Cyclomedusa, a medusoid.
With medusoids
There are morphological differences between the jellyfish and their globose and gelatinous shape, compared to the flat, discoid medusoids, with relief that is greater on the dorsal side and firmer due to the indications that would reveal the existence of a rigid wall surrounding the body . It can be suggested that there is no evidence that medusoids share biological characteristics with coelenterates; there is no mouth, no two-layered body wall enclosing a single cavity. This, and the evidence for a rigid outer wall, adds to recent doubts about the concept of an Ediacaran fauna that would have been dominated by soft-bodied coelenterates.

Comparison with articulates

Spriggina, a proarticulate of the group Cephalozoa.

Proarticulata have been compared to modern articulated animals such as arthropods or annelids. However, other anatomical features of the proarticulates, mainly the absence of truly complete segmentation, articulated limbs, and any other lateral processes, do not agree with this interpretation. The body of the proarticulates consisted of two rows of identical 'semi-segments' (the isomers), right and left, located along their longitudinal axis, which does not correspond to the articulated ones. This type of symmetry is not typical in animals; instead, it has been observed in other vendobionts, protists, multicellular colonies and frequently in plants.

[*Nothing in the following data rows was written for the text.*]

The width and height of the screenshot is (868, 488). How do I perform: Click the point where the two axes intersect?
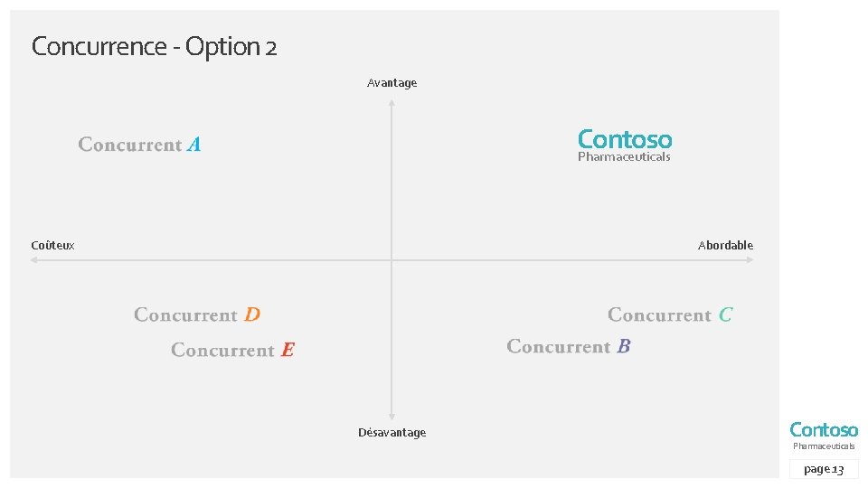click(392, 260)
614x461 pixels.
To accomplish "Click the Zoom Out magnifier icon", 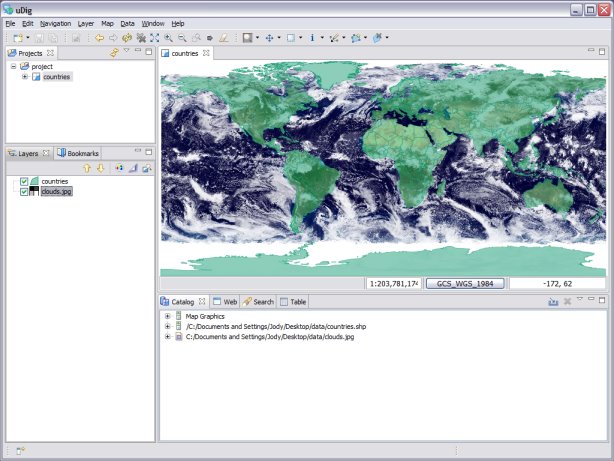I will [x=182, y=37].
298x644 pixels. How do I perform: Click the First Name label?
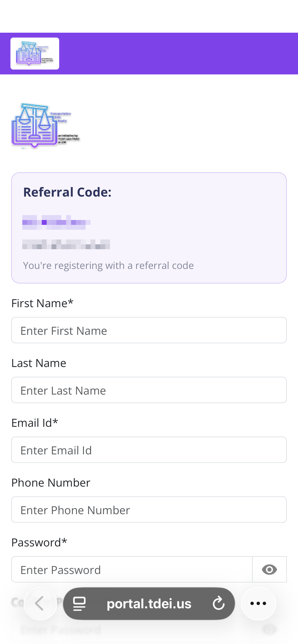coord(42,303)
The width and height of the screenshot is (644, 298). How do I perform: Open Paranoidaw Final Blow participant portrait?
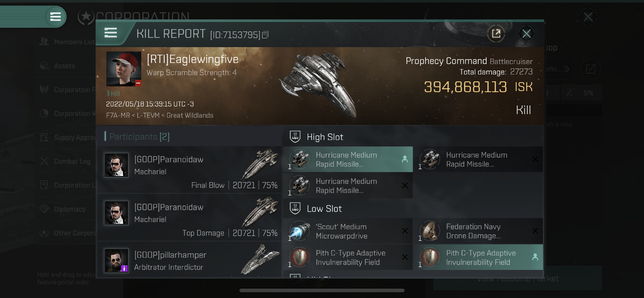coord(116,165)
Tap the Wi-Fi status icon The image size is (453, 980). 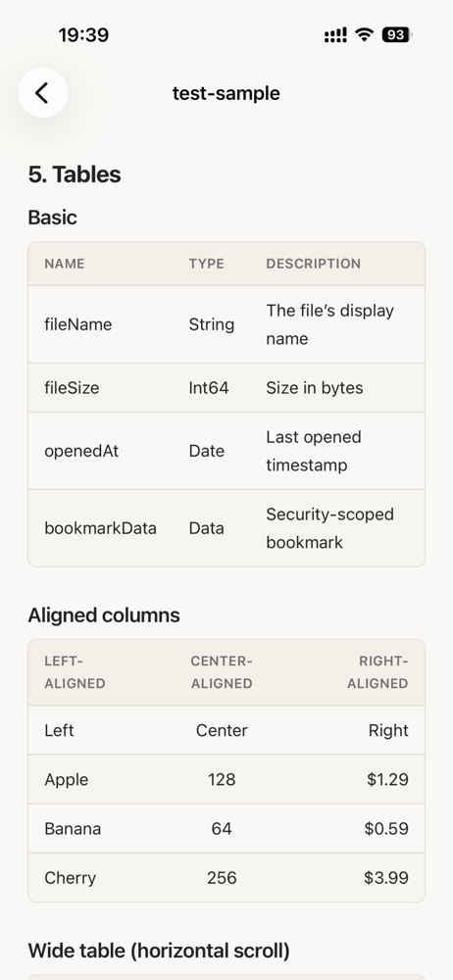click(364, 34)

In general, Vendobionta is being defined as a group apart from animals, with no proven common origin. However, those in favor of considering them animals, see in the discovery of trails left by some proarticulates that would have locomotion, a decisive argument of the relationship with the metazoans.

Comparison with fungi

It has been hypothesized that Ediacaran organisms such as frondomorphs or medusoids, could be related to fungi (Fungi) or to some other fungal organism (slime molds), due to certain characteristics such as multicellularity, lack of movement, indeterminate growth, osmtrophic feeding and resistance to taphonomic shrinkage (ease of fossilization given by the presence of a cell wall). However, there is no evidence of mycelial development, nor presence of sporangia or fruiting bodies. For other Ediacaran fossils, a fungal model is clearly inappropriate.